I received gallies for the Back in the Day Bakery Cookbook : Cakes, Pies, Cookies, Bars, and Breads from the Best Little Bakery in the South sometime ago, but haven't had a chance to cook from it until last week. I have a serious backlog of recipes that I want to make, and not enough egg money on hand to make them all.
Almost every time Elsa and I visit Earth Fare she grabs one of the mini shopping carts because she enjoys grocery shopping, picking out produce, and navigating the aisles. It's mostly a harrowing experience for me. I correct her "Mind the endcaps!" "Don't bump that person!" "Slow down!" and all sorts of other cautions escape my mouth. She asks for bananas and apples and strawberries, and carrots and all sorts of veggies, even if she doesn't eat them herself, she knows I like them. Invariably we have bananas on hand. We bring them home, and then she won't necessarily eat them. So I'm always seeking recipes using bananas and had flagged the Brown Sugar Banana Bread recipe early on.
My banana bread baking experiences have been spotty in the past. Thus I approach banana bread recipes with trepidation. I perked up when I read the ingredients list and saw mace and sour cream listed. Mace is unusual. I have it on hand, for the rare recipe that calls for it. And, if you don't know what it is, it's the bright red lacey outer covering of nutmeg. But it appears orangish when its dried and in a glass container. Naturally, the sour cream keeps the bread super moist. And another peculiar thing, was that the recipe called for toasted pecans. Most banana bread recipes I've made in the past have you throw them in untoasted.
Undoubtedly, the addition of mace, sourcream, and toasted pecans combined to make this banana bread the Most Fantastic banana bread recipe I've come across yet. I'm not a banan a bread fan at all. I make it and I might taste a bite. Then I expect others in my house to eat the rest, or foist it off on folks at work or I take it to my Dad who gets little homecooking anymore since my step-mother returned to the workplace several years ago. But I ate slice after slice of this banana bread. And my dogs ate it too. Of course, they'll eat almost anything.
Late in life I've come to appreciate sweet potatoes. They never appealed to me earlier I think because of how they were presented. My aunt made a candied sweet potato dish at Thanksgiving which was topped with marshmallows. Tempting as the marshmallows were, I was repelled by what was underneath: oily orange muck. It didn't appear appetizing at all.
Suddenly, I've made sweet potato pie, and I love it. Same thing happened with pecan pie and me, also. Must be a personal food pattern. Or, it's just this fantastic recipe. I think it's mace. Must be the mace effect. Gotta love a cook who uses mace liberally in her recipes. And that's what I really appreciate about Cheryl Day, her mace in your face attitude toward cooking.

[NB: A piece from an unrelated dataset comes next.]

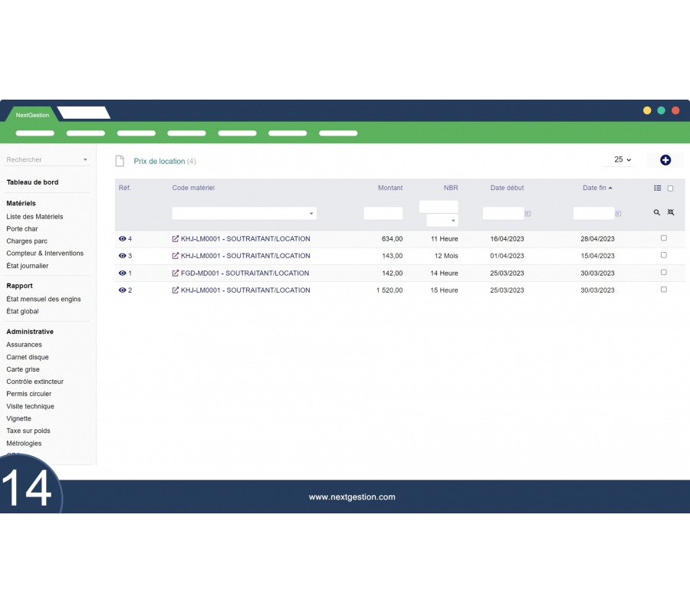The width and height of the screenshot is (690, 613).
Task: Open edit icon for FGD-MD001 row
Action: (176, 274)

Bring on the mace! What's in this pie, you ask? sweet potatoes, heavy cream, eggs, molasses (or sorghum---I didn't have sorghum on hand, but I really want some Muddy Pond Sorghum, I may have to make a special trip up there because no store nearby sells it.), light brown sugar, cardamon (my favorite, btw!), cloves, mace, ginger, and sea salt.
Time for a confession: I almost constructed this pie with an out-of-date Pillsbury piecrust. I didn't want to go to all the trouble of making a crust from scratch. It would take too much time. Yeah for readymade! The box had been sitting in my fridge for sometime. I won't tell you how long. I glanced at the use by date, and thought I'd try it anyway. Once out of the plastic packaging though I couldn't peel the dough apart, it was mushy. Ugh.
I almost gave up on making this Sweet Potato Pie! Then I looked more carefully at the list of ingredients and saw that Shortcut Piecrust was listed. So amazing. Flour, butter, and sugar (white or brown sugar). This will be my go-to pie crust. Ian asked about the piecrust, even. He LOVED it. Super easy and a time-saver. No rolling, you don't have to be easy with it or anything. Just pat it into the pie dish.
The only thing I didn't do was make the Fresh Whipped Cream topping. Didn't have enough heavy whipped cream for the recipe. Surely, it would have been a heavenly addition. But the pie was thick and luscious and rich alone. Yeah, so it was a bit stringy, but that's because of the sweet potatoes fiberousness. Ian thought it was quite similar to pumpkin pie, so it's possible that you could pass this off as a pumpkin pie to your family and friends.
With these three recipes to go on I conclude that the rest of the book is sure to please me, and anyone else with with a range of traditional Southern baked good like Blueberry Buckle, Pecan Sandras, and more. Nouveau baked goods such as Buttermilk Biscones, Guava-Sweet Cheese Turnovers, Creole Brownies, and a slew of savories including yummy Vegetable Potpie and a Pancetta-Fontina Bread Pudding dreamed up by Griffith Day.
The photography (125 color photos as indicated by the gallies) and styling looks amazing, from what I can see of the black and white galley images and so I cannot fully comment on the effect of the published book. I love food photographers and food stylists and follow their work. Reviewing their work and what it brings to each cookbook is as much a part of my review as the recipe. Many cookbook readers browse the pages and have visceral reactions to the photography and styling. Sometimes the right photograph compels a reader to her kitchen to replicate a recipe by her own hands. Obviously, that passion and emotion was lacking in my experience with the gallies. Squire Fox shot the photos for Back in the Day Bakery Cookbook.